Stored items
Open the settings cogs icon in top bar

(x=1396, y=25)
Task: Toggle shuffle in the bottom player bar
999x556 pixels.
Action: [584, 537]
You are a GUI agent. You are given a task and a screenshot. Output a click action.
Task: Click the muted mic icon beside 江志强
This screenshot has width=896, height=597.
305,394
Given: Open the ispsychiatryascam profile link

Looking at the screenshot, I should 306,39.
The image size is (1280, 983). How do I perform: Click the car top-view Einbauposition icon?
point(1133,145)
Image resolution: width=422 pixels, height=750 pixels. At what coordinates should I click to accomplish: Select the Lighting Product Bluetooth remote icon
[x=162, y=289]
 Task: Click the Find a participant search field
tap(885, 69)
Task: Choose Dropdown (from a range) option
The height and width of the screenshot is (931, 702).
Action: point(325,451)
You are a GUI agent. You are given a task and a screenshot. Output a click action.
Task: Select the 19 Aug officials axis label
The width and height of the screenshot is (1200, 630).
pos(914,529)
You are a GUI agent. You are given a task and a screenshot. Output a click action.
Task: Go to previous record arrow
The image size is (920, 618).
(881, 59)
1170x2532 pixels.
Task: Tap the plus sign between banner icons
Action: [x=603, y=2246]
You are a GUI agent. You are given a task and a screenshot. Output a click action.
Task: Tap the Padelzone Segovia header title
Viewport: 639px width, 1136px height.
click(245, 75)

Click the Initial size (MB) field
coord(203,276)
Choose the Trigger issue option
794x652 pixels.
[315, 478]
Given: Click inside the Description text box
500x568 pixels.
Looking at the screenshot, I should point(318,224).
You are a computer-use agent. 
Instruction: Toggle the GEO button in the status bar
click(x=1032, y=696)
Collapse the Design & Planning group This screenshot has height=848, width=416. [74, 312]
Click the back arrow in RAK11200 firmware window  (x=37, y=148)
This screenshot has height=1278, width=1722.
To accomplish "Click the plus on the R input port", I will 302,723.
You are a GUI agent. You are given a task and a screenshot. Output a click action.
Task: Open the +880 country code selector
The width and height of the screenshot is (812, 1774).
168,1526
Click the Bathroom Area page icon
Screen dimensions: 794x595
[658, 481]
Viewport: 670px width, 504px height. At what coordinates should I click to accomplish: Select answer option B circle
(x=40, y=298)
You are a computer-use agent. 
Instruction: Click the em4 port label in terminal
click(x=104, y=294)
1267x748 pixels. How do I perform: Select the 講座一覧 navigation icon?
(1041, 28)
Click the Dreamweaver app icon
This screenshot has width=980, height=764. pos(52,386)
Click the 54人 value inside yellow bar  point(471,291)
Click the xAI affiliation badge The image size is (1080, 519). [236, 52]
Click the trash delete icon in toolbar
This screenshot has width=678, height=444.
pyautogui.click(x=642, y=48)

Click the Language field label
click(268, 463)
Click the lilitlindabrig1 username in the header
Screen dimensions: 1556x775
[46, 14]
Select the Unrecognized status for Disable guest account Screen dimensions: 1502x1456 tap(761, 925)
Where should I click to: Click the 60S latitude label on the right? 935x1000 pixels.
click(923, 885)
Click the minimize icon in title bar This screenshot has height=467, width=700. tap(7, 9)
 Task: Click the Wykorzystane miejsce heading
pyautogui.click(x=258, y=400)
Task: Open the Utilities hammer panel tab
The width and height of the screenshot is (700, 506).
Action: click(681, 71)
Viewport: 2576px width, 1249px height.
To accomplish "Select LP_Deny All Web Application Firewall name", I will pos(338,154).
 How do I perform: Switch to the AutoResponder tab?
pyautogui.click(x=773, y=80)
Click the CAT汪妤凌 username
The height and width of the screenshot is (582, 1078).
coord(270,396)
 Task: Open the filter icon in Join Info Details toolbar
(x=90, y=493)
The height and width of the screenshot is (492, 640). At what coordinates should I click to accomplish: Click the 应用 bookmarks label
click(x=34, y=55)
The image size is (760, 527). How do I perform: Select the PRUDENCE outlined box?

Problem requirements:
Only the lines above from the line containing "Click the Dreamweaver app icon" through the line containing "Click the 54人" should be retyped, exactly and with both ends included.

Your solution:
Click the Dreamweaver app icon
This screenshot has width=980, height=764. pos(52,386)
Click the 54人 value inside yellow bar  point(471,291)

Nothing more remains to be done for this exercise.